12.23.2007

home, saccrine home

Secret about me: when I'm at home sometimes I put on my pointe shoes and dance around on my toes.

Home does a lot of crazy things to people.

For one thing, seeing old friends from high school is strange. A lot of them, by now for me, have moved back home and are living here permanently. Some of them are pregnant. A good portion of them are in long-term live-in relationships.

In other words, I envision this place and the people here as somehow universally distinct from the culture of William and Mary.

Now, I know this isn't necessarily true, but there are some definitely factual supportive points of evidence.

Case in point: I went out with a group of friends last night to the local bar. Note to everyone: this bar didn't even exist when I was in high school. No bars in fact existed when I was in high school. They were all just tied up in restaurants somewhere. In other words, there is very little social culture here outside of football games and field parties. Now, I went to this bar. I had driven all day. I had no clean clothes. I only went because some friends had wanted to hang out. I had little to no intent to expend any amount of energy impressing people, but as soon as I walked through the door the scene crept up on me like a strange beast.
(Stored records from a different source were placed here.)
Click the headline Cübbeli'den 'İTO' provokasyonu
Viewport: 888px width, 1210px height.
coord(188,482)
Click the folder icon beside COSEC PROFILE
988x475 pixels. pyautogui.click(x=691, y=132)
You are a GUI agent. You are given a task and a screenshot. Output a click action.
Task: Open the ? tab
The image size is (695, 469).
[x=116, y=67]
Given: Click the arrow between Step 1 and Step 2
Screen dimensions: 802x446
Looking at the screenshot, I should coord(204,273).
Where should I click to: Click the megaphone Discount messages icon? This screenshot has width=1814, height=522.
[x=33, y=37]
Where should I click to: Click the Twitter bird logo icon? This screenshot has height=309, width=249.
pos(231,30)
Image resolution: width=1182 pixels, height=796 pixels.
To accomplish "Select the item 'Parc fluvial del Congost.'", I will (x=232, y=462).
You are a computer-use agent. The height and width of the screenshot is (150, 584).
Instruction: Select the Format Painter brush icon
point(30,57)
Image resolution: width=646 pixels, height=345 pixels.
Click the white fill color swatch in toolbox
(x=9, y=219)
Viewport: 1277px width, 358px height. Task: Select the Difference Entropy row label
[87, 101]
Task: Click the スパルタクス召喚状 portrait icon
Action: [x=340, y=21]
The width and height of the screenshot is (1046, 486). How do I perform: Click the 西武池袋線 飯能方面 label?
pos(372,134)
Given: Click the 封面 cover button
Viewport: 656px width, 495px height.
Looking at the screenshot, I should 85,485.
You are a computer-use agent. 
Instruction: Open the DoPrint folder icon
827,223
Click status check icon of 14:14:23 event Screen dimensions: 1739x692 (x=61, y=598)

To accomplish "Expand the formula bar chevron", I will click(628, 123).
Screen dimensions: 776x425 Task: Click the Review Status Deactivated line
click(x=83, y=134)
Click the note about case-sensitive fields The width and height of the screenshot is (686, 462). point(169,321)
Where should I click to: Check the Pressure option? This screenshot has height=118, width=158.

It was hard not to feel judged. Everyone's hair was perfect. Lots of make-up. Cute clothes. Hanging out in their same high school groups. For those who don't know, high school was a strange time for me. I was friends with the "popular" crowd for a while, but things changed. I had grown up with a lot of them because we all lived in town, so high school started out with all of us mostly in a pretty tight-knit group. I am not going to try to pinpoint why, because it isn't really important, but for whatever reason, sometime during sophomore/junior years, my group of friends shifted pretty significantly. I was at odds with a lot of my old friends for a pretty good stretch of time. I hung out with the other governor's school kids who are all very cool, very smart, very eccentric people. Since college, I've patched up my friendships with a lot of people. Being at odds is never good, and since I'm hardly ever home, holding grudges doesn't make sense. Knowing these things, you can imagine that standing in the center of the bar was a strange emotion. I don't really fit in to any of the groups of people. I'm not ever home and I'm really okay with that. A stereotype people had about me earlier in my life was that I was really stuck up, but that's not true. Far from true. I just don't feel included, most of the time. I'm not particularly shy, but I feel really overwhelmed in such social situations. And I felt, for just a second, inadequate. I was not making a positive impression on anyone. Suddenly I realized, as I was talking with a friend, there was a really significant point in all of this.

It was made best by some other guy who I can't remember who said something like "You'll feel better about what people think about you when you realize they don't." It's so true. Later that night as I was talking to someone who definitely knew me back in high school, he couldn't even remember my last name or who I was, even when I told him. Sure, I've changed a lot since then, but not that much, really. It dawned on me. I am too cool to let what any of those people think about me matter. The same applied to everyone in that damn bar. All of us who have moved away from home have our own lives, our own circles of friends, and our own successes. We don't need to be validated by a bunch of people we went to high school with. Still, it is hard, sometimes, not to get caught up in the nonsense.

Later, though, I hung out with a bunch of people who are all, honestly, amazing. I was trembling with delight from how much fun it was just to sit surrounded by them for a few hours. I stayed up way too late, though, and am now paying for it with a sore throat and no voice. Speaking of which, it's time for me to take care of that.